Why should we pay so much attention to how we make our graphics? Firstly, I think people learn in a variety of ways. Some can sit through a three-hour lecture with rapt attention, while others snooze. Some can read a 400-page book, devouring every nook and cranny, while others get bogged down. Still more draw inspiration from graphics, visual ways to see the past. But, perhaps we should leave it to Mark Howard Moss and his book Toward the Visualization of History: The Past as Image, who argues that “individuals access images more readily than words. Seeing is a central feature of modern soceity and as Mitchell Stevens cogently puts it, ‘Moving Images use our senses more effectively than do black lines of type stacked on white pages.'” Heck, think of chemical elements: chances are, your mind immediately flashes to a visualization, the Periodic Table of the Elements.

From Canada: A National History, a top notch-history textbook! Thumbnail used for the purposes of critical analysis.

Visualizations, as Minard’s map shows, have tremendous power (another famous one that had power at its time is of course John Snow’s map of contaminated wells and cholera outbreaks). For more, see “12 Great Visualizations that Made History.” But we can also do them very poorly. Flipping open a random Canadian history textbook, I am confronted with the visualization at left. Do we get the sense of the turmoil of the late Second World War? The flow of modern warfare, or the human suffering? One can read the prose, certainly, but the picture contributes little.

To be fair, I’ve made my share of very poor visualizations (you can click here to see the worst one that I suspect a Canadian historian has ever made, as compared to a much clearer one here that really shows what I want it to), but I think that historians – if we want to be active, engage with the public, need to begin thinking about how to visualize information.

How?

  • We can take it seriously! This goes for professionals and amateurs. We can read and absorb it all. Maybe that’s reading Edward Tufte’s beautifully bound and comprehensive books, thinking about how to produce really cool and engaging visualizations. Or maybe it is simply seeing what else works, as in the beautiful and inspiring “50 Great Examples of Data Visualization.”
  • Popularize fun, easy ways to visualize information. Anybody with a computer can use ‘Wordle.’ They’re not perfect visualizations, BUT they are a lot of fun. When I’ve used them in presentations, people are really engaged. During my doctoral defence, handouts with a word cloud gave people a quick sense to see some of the themes, and encouraged deeper questions. As instructors, amateur historians, etc., why not start out simple with these ways forward?
  • Teach it. If a great visualization is around, use it in a lecture or seminar. Of course, the problem is, there aren’t too many visualizations out there that we can immediately grab!
  • Practice it. Let’s start creating this massive database of visualizations so our teachers and researchers can draw on them. Much of this will probably come from programmers, tinkerers, and amateurs – let’s embrace it. There are tons of online resources, such as “How to create a visualization.”

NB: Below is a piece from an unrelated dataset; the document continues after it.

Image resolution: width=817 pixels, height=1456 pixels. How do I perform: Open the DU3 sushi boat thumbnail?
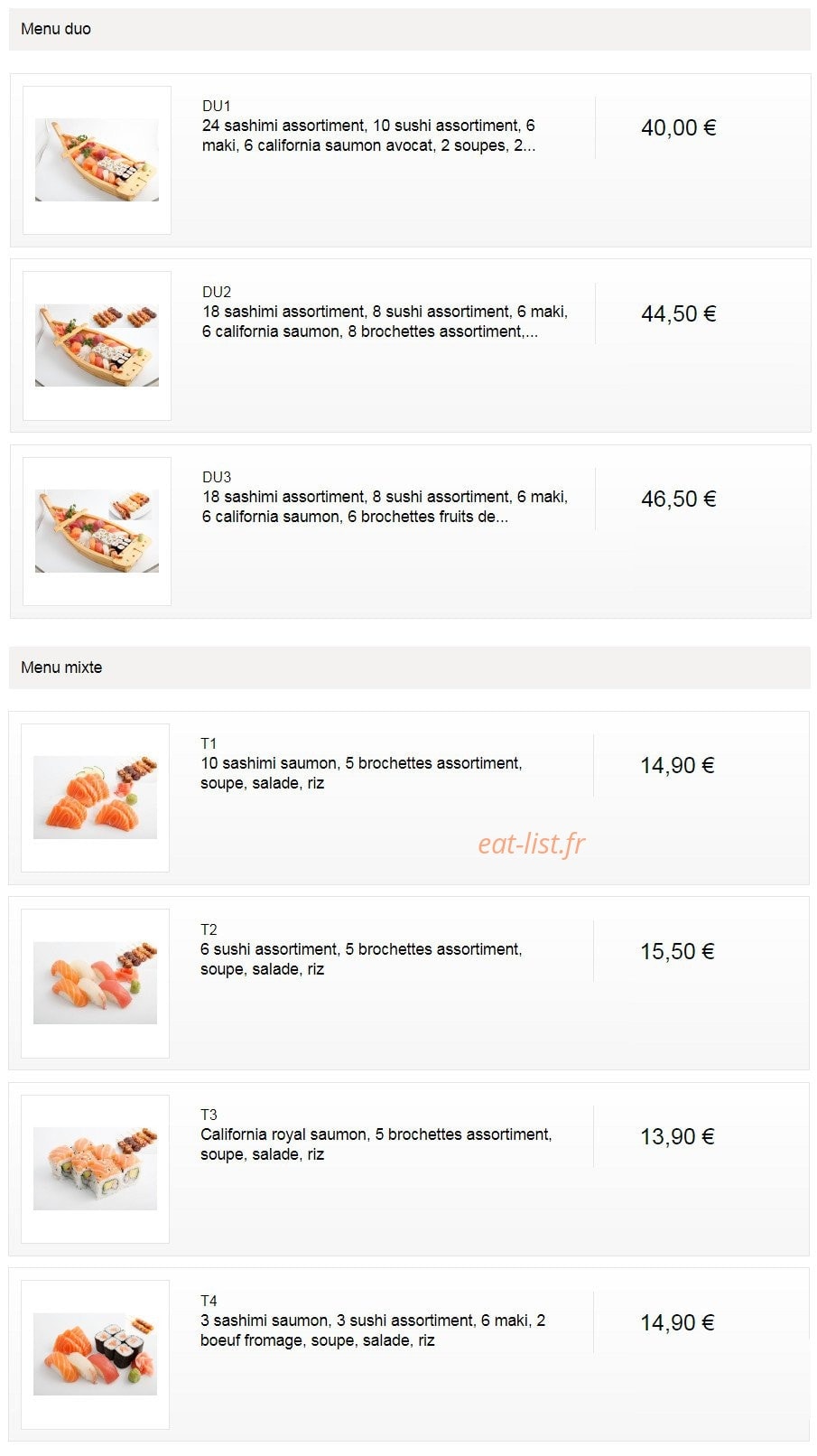pyautogui.click(x=97, y=531)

But most importantly, just think about it. The power of images, the ability to draw people in, to make connections that you might otherwise miss.

What could we use to make these, in terms of off-the-shelf solutions? I’ll provide a few, and if you can think of any please let us know in the comments!

  • Wordle: Creates word clouds that can quickly give you a sense of word frequency in a document. While they lack contextualization (you can’t see if people love Elvis at a glance or hate him, just that they’re talking about him, for example), they’re beautiful and very easy to use. I’ve discussed these elsewhere here at ActiveHistory.ca.
  • Timelines: If you have technical skills, there are free open-source options like SIMILE Timeline. That said, it does require a basic understanding of HTML and Javascript (there is a very good ‘getting started tutorial‘). An easier alternative, at minimal cost, is BEEDOCS Easy Timeline, which presents interactive timelines in 3D!
  • Maps: From a simple annotated Google Map to more advanced solutions, digital maps can provide an interactive sense of space and time. Tom Peace, who uses maps extensively, draws on “Magic Maps” (providing free Canadian topographic maps) and DIVA-GIS.